I was reading Of snakes and rubies; Or why I chose Python over Ruby which is an article comparing Python and Ruby. The blog article has loads of comments. This one I liked in particular
"For people writing good production code in PHP, I'm not trying to pile on - I know you get disrespected enough. It's possible to write well-structured sites on PHP, and lots of you do. It's just that in PHP, anyone can learn how to create spaghetti code in 10 minutes, but you have to learn a decent-sized body of knowledge to gain the ability to separate presentation from logic. By contrast, when novices get started in Rails, they're using good structure by default. They have to make an effort to screw it up."
That is soo true! Because you have to do Rails in the Rails way and (unless you're exceptional) in no other way, all your apps will follow a certain clean standard.
Why am I pointing this out? Because Zope2 is just as bad as PHP in this way. A lot of beginners use Zope's web interface (aka. Zope Management Interface, ZMI) to write code for their web sites and web apps. That's the equivalent of a non-guru PHP developer who naively mixes SQL with CSS with HTML with business logic all in one document. Not good. Or is it?
I'm about to slowly leave Zope2 for Zope3 where things are really strict. Apparently, the reason why the configuration is done in XML is to force people to not mess up their code. At first I was very reluctant to this almost arrogant approach. PHP is not successful because of technical raw power but because of thoughtlessness. You don't have to change gears, turn, break, check mirrors and throttle to get started. Just apply more gas!

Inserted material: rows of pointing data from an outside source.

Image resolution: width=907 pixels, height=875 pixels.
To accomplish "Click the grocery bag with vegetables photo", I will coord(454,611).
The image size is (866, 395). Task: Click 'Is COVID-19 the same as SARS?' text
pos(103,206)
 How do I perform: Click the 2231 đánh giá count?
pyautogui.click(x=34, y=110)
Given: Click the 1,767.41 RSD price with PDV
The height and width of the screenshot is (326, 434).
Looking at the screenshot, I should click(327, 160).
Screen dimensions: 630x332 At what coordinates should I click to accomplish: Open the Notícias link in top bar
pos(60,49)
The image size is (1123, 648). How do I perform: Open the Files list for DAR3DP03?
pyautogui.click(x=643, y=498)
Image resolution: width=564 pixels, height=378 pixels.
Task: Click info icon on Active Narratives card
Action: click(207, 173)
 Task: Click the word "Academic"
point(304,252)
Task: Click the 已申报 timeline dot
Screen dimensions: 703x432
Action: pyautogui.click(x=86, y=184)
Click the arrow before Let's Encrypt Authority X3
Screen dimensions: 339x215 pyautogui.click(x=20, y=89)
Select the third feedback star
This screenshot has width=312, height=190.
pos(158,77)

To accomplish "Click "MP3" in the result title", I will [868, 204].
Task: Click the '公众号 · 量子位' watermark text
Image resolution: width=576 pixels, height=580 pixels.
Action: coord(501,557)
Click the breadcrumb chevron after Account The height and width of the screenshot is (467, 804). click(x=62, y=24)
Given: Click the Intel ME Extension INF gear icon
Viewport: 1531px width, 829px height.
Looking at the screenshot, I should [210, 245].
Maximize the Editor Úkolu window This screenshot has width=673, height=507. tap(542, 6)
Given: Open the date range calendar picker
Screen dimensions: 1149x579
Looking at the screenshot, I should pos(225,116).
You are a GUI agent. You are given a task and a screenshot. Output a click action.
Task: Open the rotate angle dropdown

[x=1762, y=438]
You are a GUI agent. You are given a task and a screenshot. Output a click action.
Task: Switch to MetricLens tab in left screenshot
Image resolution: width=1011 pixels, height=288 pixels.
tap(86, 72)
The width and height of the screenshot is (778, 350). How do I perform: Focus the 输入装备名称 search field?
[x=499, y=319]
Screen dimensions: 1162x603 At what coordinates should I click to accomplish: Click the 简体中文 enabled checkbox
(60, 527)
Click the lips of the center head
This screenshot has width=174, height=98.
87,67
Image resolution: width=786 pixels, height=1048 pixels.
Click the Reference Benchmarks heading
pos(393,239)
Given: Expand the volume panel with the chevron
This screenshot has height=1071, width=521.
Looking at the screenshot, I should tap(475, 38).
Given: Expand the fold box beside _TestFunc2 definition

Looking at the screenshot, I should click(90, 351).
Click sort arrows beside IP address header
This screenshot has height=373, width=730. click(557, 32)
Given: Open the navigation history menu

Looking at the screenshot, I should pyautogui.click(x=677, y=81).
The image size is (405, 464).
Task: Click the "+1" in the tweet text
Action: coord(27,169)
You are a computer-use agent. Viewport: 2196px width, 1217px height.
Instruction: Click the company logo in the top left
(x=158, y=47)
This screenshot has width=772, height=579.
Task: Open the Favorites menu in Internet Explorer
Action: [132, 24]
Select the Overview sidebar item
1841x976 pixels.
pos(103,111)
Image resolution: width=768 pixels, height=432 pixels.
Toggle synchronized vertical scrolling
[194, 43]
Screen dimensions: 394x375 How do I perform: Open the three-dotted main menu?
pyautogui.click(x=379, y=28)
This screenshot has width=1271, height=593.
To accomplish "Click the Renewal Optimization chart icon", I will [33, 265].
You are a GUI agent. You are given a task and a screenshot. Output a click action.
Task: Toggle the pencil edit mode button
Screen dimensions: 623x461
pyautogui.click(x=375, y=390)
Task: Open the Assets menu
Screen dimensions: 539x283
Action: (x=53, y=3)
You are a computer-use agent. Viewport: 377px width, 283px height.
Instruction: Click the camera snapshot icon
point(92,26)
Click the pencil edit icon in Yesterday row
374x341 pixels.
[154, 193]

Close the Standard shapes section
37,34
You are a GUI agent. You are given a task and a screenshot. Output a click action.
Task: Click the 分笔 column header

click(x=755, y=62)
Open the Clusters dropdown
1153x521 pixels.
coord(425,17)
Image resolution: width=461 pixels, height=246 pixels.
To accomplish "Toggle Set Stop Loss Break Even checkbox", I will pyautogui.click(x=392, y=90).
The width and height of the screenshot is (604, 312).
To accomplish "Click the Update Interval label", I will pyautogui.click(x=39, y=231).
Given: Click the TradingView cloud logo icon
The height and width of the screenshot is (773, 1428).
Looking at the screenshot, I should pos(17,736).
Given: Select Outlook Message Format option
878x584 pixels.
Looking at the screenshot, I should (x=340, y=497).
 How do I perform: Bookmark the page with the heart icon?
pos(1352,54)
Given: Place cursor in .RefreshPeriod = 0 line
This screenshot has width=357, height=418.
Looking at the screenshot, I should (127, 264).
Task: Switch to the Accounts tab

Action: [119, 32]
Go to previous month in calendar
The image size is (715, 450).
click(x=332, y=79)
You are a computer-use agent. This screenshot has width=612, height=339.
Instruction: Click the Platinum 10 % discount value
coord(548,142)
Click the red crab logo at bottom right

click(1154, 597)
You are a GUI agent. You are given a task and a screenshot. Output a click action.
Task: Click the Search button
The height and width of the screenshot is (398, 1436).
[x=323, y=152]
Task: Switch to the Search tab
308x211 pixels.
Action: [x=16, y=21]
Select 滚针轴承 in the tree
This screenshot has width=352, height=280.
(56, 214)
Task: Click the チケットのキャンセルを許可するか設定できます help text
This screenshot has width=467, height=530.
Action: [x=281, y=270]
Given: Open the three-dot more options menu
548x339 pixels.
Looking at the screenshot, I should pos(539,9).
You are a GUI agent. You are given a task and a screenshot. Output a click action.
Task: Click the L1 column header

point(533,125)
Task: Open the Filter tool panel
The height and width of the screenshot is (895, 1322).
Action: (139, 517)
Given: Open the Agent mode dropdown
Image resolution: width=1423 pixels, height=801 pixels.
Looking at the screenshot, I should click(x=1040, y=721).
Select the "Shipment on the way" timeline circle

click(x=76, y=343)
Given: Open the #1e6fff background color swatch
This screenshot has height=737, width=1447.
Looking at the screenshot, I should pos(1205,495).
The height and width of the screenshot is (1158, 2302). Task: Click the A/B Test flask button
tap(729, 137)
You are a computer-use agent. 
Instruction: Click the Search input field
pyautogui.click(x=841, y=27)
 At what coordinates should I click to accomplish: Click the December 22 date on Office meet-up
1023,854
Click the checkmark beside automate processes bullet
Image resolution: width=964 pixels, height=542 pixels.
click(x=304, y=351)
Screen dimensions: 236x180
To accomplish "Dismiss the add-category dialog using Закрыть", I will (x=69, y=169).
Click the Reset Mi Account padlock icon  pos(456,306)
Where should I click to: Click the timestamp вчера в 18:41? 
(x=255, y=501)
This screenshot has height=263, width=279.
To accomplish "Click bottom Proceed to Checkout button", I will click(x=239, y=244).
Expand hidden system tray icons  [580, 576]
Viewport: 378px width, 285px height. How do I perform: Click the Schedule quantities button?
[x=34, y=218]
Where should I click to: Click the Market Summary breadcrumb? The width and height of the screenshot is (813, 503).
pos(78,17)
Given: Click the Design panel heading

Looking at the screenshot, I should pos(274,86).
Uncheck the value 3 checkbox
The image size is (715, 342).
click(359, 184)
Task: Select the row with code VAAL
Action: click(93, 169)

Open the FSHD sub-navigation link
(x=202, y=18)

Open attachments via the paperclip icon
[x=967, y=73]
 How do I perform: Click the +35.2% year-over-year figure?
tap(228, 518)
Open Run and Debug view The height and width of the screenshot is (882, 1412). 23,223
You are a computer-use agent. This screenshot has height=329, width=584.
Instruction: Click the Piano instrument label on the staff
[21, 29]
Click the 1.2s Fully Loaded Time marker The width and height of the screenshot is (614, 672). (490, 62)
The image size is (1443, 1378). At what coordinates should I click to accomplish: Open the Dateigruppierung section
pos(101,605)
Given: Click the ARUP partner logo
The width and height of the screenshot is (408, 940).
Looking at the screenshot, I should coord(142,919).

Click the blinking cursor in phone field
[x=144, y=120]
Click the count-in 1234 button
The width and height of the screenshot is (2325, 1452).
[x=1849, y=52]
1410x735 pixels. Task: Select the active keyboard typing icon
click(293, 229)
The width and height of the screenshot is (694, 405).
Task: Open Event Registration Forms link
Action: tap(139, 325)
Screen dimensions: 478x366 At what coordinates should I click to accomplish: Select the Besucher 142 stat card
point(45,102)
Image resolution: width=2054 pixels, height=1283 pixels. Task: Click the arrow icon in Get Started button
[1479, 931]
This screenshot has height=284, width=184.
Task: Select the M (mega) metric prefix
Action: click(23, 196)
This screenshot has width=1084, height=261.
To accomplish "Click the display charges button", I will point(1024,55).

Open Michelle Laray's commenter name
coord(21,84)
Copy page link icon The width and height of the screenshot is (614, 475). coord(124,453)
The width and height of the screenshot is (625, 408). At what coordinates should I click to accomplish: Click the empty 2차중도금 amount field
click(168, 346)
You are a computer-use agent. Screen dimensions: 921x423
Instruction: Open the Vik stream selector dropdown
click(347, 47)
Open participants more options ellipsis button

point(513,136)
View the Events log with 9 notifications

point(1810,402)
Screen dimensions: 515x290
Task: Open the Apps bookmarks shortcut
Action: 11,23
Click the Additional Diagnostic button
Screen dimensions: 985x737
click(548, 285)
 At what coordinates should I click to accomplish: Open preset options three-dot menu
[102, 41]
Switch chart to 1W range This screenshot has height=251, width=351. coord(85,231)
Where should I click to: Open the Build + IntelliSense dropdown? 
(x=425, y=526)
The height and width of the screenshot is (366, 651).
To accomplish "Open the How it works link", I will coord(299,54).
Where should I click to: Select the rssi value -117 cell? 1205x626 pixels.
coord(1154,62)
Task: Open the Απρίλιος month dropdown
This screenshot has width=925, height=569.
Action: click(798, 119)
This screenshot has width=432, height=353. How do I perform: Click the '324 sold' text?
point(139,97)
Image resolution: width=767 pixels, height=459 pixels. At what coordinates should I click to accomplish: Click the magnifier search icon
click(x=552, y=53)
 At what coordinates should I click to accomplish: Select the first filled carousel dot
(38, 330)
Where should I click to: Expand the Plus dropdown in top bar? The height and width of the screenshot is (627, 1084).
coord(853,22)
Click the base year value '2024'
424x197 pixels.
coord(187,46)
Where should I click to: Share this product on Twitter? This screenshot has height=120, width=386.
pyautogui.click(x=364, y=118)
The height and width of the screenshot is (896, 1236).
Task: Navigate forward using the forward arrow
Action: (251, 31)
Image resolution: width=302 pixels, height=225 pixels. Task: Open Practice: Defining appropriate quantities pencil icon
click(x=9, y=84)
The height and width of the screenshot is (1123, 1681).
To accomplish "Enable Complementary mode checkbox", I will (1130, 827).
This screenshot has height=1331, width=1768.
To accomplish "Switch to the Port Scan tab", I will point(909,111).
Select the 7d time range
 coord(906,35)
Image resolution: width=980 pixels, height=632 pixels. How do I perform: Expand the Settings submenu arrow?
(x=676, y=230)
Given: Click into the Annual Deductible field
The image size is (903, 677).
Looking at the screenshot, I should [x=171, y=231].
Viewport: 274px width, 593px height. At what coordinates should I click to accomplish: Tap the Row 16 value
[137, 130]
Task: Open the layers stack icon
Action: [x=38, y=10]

Perhaps the Zope community can learn something from Rails here. Getting started should be PHP-like easy and moving from "Hello World!" towards something much more complicated should be done in a strict fashion.
I know I did. At Fry-IT we have command line tools that allow you to create a structured (filesystem based) web app filled with folders, stubs, standard templates and blank .py
files where you fill in the blanks and within minutes you have a well structured codebase. It's not as good as the Rails tools but he idea is the same. Let's learn from PHP and Rails, a non-PhD threshold to get started to skip boilerplate stuff and a set one way to do it once you've started.